The Brazilian 2010 Census was the 12th census of Brazil, organized by the Brazilian Institute of Geography and Statistics (IBGE), with the reference date being August 1, 2010. The population was found to be a record 190,755,799, an increase of 12.5%. The population aged, with the median age now being 29, compared to 25 in 2000.

The following census took place on August 1, 2022, after two postponements, one due to the COVID-19 pandemic and the other caused by budgetary constraints.

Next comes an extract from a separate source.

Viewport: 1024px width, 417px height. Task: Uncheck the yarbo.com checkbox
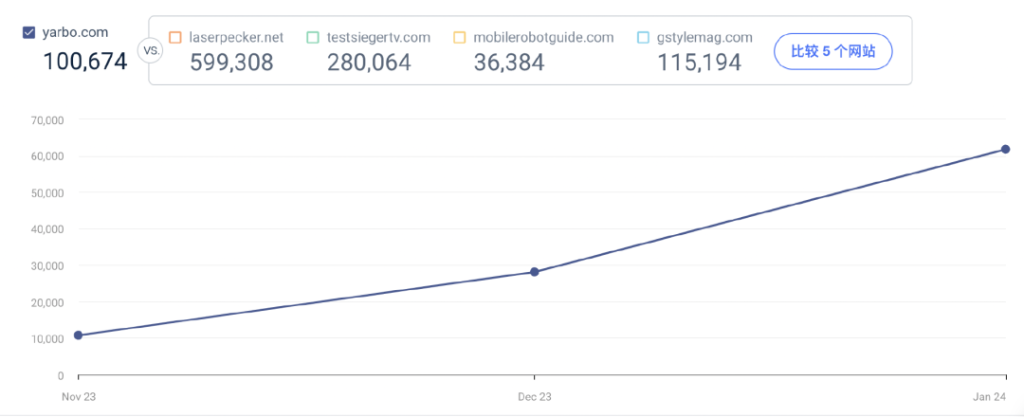point(29,33)
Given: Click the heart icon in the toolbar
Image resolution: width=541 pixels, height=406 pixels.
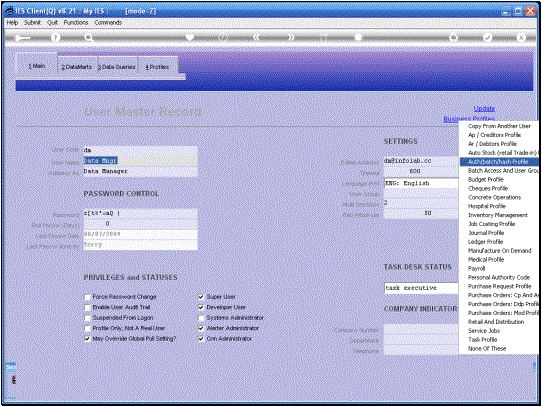Looking at the screenshot, I should point(190,37).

== Federal units' and regions' population ==

=== Federal Units ===

Population and population change in Brazil by federal unit
| Rank | Federal Unit | Population as of 2000 census | Population as of 2010 census | Change | Percent change | Percent of Brazil |
|---|---|---|---|---|---|---|
| 1 | São Paulo | 36,969,476 | 41,262,199 | 4,292,723 | 11.6% | 21.6% |
| 2 | Minas Gerais | 17,866,402 | 19,597,330 | 1,730,928 | 9.7% | 10.3% |
| 3 | Rio de Janeiro | 14,367,083 | 15,989,929 | 1,622,846 | 11.3% | 8.4% |
| 4 | Bahia | 13,066,910 | 14,016,906 | 949,996 | 7.3% | 7.4% |
| 5 | Rio Grande do Sul | 10,181,749 | 10,693,929 | 512,180 | 5.0% | 5.6% |
| 6 | Paraná | 9,558,454 | 10,444,526 | 886,072 | 9.3% | 5.5% |
| 7 | Pernambuco | 7,911,937 | 8,796,448 | 884,511 | 11.2% | 4.6% |
| 8 | Ceará | 7,418,476 | 9,883,640 | 1,033,905 | 13.9% | 4.4% |
| 9 | Pará | 6,189,550 | 7,581,051 | 1,391,501 | 22.5% | 4.0% |
| 10 | Maranhão | 5,642,960 | 6,574,789 | 931,829 | 16.5% | 3.5% |
| 11 | Santa Catarina | 5,349,580 | 6,248,436 | 898,856 | 16.8% | 3.3% |
| 12 | Goiás | 4,996,439 | 6,003,788 | 1,007,349 | 20.1% | 3.2% |
| 13 | Paraíba | 3,439,344 | 3,766,528 | 327,184 | 9.5% | 2.0% |
| 14 | Espírito Santo | 3,094,390 | 3,514,952 | 420,562 | 13.6% | 1.8% |
| 15 | Amazonas | 2,813,085 | 3,483,985 | 670,900 | 23.8% | 1.8% |
| 16 | Rio Grande do Norte | 2,771,538 | 3,168,027 | 396,489 | 14.3% | 1.7% |
| 17 | Alagoas | 2,819,172 | 3,120,494 | 301,322 | 10.7% | 1.6% |
| 18 | Piauí | 2,841,202 | 3,118,360 | 277,158 | 9.7% | 1.6% |
| 19 | Mato Grosso | 2,502,260 | 3,035,122 | 532,862 | 21.3% | 1.6% |
| 20 | Distrito Federal | 2,043,169 | 2,570,160 | 526,991 | 25.8% | 1.4% |
| 21 | Mato Grosso do Sul | 2,074,877 | 2,449,024 | 374,147 | 18.0% | 1.3% |
| 22 | Sergipe | 1,781,714 | 2,068,017 | 286,303 | 16.0% | 1.1% |
| 23 | Rondônia | 1,377,792 | 1,562,409 | 184,617 | 13.4% | 0.8% |
| 24 | Tocantins | 1,155,913 | 1,383,445 | 227,532 | 19.7% | 0.7% |
| 25 | Acre | 557,226 | 733,559 | 176,333 | 31.7% | 0.4% |
| 26 | Amapá | 475,843 | 669,526 | 193,683 | 40.7% | 0.4% |
| 27 | Roraima | 324,152 | 450,479 | 126,327 | 39.0% | 0.2% |
|  | Brazil | 169,590,693 | 190,755,799 | 27,323,632 | 12.5% | 100% |

=== Regions ===

| Rank | Region | Population (2000) | Population (2010) | Population change | Percent Change | Percent of Brazil |
|---|---|---|---|---|---|---|
| 1 | Southeast | 72,297,351 | 80,364,410 | 8,067,059 | 11.2% | 42.1% |
| 2 | Northeast | 47,693,253 | 53,081,950 | 5,388,697 | 11.3% | 27.8% |
| 3 | South | 25,089,783 | 27,386,891 | 2,297,108 | 9.1% | 14.4% |
| 4 | North | 12,893,561 | 15,864,454 | 2,970,893 | 23.0% | 8.3% |
| 5 | Central-West | 11,616,745 | 14,058,094 | 2,441,349 | 21.0% | 7.4% |

==Race and religion==

The census found that the composition of Brazil was as follows: 47.5% were White, 43.4% were Pardo (Mixed-Race), 7.5% were Black, 1.1% were East Asian (Yellow in the census), 0.4% were Indigenous and 0.01% did not answer.

The census also asked people their religion: 64.6% were Catholics, 22.2% were Protestants or Evangelicals, 8% had no religion, 2% followed Spiritism and 3.2% followed other religions.